WHAT YOU HAVE TO DO:
Please copy, exactly as they appear below, the lines from the one containing "Screen dimensions: 980x472" through the one containing "Search by image".

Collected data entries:
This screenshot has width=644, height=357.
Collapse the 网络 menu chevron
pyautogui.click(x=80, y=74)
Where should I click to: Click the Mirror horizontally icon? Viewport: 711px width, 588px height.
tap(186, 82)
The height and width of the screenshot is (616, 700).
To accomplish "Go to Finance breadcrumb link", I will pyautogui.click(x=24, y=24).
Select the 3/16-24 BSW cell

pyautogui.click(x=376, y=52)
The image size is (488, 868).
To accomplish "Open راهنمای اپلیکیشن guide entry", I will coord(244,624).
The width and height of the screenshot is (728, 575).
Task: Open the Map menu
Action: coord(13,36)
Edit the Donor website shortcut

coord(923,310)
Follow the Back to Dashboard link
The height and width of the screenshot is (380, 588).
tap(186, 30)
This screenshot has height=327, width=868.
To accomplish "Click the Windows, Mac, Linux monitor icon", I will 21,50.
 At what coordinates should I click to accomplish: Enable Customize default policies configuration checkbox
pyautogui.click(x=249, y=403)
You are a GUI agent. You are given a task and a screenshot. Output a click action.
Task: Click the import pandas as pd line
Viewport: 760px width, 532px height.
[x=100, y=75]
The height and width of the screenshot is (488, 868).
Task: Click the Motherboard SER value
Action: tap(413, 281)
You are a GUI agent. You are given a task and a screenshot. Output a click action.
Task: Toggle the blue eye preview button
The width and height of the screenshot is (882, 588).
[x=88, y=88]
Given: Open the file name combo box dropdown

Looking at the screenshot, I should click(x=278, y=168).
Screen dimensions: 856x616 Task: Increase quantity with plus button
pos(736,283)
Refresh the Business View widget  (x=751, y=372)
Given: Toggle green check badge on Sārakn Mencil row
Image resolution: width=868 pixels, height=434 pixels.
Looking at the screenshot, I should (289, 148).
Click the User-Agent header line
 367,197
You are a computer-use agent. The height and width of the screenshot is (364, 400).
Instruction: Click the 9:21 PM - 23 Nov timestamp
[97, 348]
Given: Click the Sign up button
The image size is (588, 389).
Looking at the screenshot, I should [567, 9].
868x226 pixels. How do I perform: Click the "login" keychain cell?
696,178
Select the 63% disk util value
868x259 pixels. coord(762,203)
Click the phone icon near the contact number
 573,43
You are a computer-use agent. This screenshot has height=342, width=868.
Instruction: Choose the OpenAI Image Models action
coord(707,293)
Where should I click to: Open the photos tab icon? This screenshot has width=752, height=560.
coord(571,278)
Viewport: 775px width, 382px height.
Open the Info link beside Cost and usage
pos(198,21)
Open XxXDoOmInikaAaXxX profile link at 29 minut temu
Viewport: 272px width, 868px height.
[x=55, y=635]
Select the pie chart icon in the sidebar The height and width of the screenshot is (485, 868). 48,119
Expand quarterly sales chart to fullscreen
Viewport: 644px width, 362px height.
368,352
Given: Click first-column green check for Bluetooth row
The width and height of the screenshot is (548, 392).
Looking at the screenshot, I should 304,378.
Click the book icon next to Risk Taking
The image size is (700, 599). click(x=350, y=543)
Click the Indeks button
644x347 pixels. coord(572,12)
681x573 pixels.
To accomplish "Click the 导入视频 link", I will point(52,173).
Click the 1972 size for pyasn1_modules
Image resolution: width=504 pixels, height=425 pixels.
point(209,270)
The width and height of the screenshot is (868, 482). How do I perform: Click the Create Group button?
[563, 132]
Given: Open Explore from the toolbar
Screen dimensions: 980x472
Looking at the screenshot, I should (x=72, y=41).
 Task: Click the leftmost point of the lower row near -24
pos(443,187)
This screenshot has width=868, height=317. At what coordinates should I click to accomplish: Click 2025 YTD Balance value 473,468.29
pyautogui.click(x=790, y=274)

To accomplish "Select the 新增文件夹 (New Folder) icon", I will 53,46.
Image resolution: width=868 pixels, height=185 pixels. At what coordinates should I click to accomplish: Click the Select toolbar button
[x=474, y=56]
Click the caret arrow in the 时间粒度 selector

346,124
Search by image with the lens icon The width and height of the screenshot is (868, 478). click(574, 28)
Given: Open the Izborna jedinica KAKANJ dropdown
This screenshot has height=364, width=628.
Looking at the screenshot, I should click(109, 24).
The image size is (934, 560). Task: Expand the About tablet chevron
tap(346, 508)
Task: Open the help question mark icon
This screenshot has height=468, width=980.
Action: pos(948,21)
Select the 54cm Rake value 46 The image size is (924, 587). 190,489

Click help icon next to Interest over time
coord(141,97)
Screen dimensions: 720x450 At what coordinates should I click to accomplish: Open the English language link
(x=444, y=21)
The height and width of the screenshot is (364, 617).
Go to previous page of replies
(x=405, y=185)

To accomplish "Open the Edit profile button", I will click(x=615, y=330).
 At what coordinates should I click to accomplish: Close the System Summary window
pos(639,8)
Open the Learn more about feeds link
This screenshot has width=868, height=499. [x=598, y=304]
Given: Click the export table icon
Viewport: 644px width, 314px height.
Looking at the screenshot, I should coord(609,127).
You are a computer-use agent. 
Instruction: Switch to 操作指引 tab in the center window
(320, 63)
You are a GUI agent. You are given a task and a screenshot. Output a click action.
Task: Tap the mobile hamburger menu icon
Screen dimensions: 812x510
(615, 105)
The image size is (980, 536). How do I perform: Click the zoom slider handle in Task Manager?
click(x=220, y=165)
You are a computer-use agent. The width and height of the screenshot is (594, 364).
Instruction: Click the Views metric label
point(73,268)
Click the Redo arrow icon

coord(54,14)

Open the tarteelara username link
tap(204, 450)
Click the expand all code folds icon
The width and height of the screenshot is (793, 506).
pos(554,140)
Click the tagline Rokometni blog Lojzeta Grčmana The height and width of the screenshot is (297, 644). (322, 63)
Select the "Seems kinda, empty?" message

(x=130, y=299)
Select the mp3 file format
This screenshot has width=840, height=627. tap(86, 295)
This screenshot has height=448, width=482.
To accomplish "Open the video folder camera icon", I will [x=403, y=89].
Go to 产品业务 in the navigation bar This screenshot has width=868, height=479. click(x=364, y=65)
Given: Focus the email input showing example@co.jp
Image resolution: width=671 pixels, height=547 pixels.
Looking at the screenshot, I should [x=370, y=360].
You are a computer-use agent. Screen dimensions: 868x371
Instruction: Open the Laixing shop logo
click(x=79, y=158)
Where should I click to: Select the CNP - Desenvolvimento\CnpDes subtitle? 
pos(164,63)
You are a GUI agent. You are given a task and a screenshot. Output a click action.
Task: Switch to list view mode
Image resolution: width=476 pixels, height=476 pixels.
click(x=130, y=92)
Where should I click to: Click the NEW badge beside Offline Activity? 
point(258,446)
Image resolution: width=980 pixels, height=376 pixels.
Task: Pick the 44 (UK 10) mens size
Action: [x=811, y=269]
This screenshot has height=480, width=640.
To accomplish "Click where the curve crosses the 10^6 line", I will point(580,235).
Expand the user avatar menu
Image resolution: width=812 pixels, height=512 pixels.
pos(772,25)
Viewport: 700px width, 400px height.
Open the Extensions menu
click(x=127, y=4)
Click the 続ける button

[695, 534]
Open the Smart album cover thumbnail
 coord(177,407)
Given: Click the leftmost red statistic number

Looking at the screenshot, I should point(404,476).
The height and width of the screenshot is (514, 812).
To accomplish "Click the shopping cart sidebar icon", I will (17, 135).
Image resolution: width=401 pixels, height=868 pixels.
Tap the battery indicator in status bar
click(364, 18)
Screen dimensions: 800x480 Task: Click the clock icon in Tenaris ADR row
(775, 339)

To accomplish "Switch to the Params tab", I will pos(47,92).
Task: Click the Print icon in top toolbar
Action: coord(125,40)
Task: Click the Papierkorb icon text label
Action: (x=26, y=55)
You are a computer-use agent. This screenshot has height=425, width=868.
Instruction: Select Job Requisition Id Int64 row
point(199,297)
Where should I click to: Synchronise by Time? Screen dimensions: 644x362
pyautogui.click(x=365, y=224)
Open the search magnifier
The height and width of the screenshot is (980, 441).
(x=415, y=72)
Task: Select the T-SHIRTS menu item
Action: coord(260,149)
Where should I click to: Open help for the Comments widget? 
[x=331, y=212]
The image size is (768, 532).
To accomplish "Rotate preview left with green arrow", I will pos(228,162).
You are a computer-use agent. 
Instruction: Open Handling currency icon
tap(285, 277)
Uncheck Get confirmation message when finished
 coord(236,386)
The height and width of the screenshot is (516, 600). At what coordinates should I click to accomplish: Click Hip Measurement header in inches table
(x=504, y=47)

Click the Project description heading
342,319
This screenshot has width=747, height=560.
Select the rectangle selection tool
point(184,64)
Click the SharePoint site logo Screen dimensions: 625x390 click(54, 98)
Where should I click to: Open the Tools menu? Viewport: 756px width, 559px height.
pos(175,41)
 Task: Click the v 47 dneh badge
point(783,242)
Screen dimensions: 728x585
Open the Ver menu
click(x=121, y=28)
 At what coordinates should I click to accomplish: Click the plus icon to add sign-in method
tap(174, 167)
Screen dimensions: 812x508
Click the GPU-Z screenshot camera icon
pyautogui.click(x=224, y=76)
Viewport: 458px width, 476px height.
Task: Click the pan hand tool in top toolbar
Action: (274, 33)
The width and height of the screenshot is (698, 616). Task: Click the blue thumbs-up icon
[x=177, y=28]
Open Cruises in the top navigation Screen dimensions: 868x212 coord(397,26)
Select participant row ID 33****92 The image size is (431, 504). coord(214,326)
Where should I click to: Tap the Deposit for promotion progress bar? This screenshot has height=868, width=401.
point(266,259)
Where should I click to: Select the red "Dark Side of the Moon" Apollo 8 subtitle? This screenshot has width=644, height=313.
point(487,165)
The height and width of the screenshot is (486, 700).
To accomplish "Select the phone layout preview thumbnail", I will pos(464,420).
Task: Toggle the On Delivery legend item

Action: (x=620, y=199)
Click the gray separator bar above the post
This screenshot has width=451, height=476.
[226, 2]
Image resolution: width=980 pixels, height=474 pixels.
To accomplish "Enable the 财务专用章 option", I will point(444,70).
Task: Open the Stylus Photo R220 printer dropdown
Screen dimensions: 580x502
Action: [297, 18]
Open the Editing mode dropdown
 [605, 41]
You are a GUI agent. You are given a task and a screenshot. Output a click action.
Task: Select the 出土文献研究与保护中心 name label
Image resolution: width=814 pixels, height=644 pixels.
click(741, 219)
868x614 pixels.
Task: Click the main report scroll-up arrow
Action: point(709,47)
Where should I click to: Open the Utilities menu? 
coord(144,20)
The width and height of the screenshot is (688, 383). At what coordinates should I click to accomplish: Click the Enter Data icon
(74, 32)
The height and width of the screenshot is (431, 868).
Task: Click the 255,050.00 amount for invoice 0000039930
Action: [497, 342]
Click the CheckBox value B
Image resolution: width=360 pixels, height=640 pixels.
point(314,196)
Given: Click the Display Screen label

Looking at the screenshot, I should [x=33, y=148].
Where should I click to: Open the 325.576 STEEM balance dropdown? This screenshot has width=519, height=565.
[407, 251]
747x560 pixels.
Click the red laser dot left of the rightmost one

WRITTEN SOLUTION:
Screen dimensions: 980x472
Looking at the screenshot, I should (x=72, y=41).
 Task: Click the leftmost point of the lower row near -24
pos(443,187)
This screenshot has width=868, height=317. At what coordinates should I click to accomplish: Click 2025 YTD Balance value 473,468.29
pyautogui.click(x=790, y=274)

To accomplish "Select the 新增文件夹 (New Folder) icon", I will 53,46.
Image resolution: width=868 pixels, height=185 pixels. At what coordinates should I click to accomplish: Click the Select toolbar button
[x=474, y=56]
Click the caret arrow in the 时间粒度 selector

346,124
Search by image with the lens icon The width and height of the screenshot is (868, 478). click(574, 28)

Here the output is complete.